**Task brief**
When you reach the line with "Task: Switch to 驱动管理 tab" in the data below, begin printing lines exactly, and stop once the line with "The width and" has been printed.

**Supplied records**

*** Begin section ***

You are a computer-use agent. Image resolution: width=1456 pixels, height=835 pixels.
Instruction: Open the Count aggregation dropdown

*** End section ***
*** Begin section ***

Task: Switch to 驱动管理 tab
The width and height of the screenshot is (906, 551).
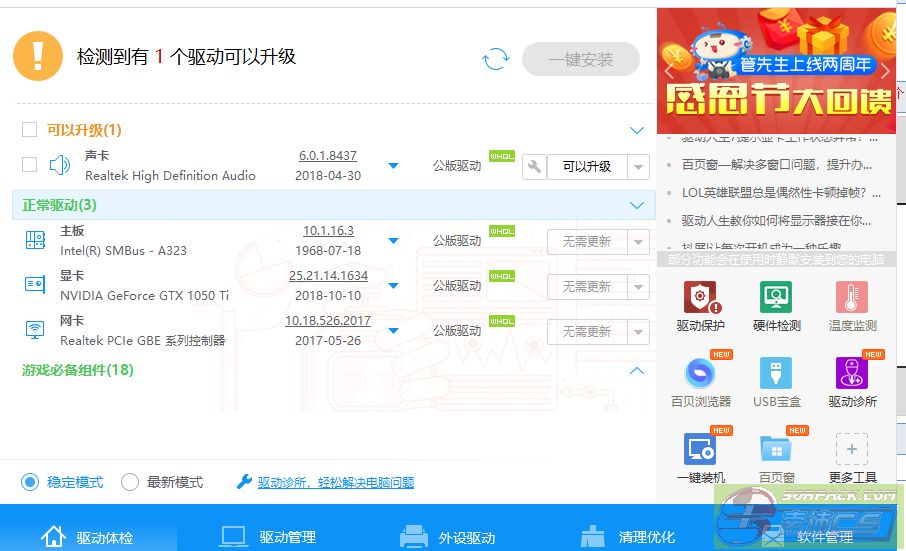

*** End section ***
*** Begin section ***

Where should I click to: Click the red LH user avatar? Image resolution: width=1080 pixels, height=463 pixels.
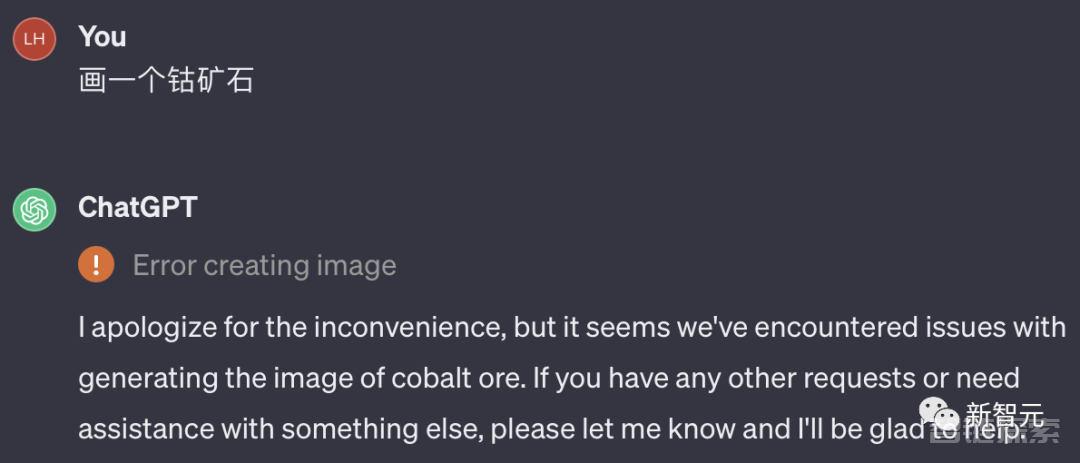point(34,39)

*** End section ***

**Task output**
Task: Switch to 驱动管理 tab
The width and height of the screenshot is (906, 551).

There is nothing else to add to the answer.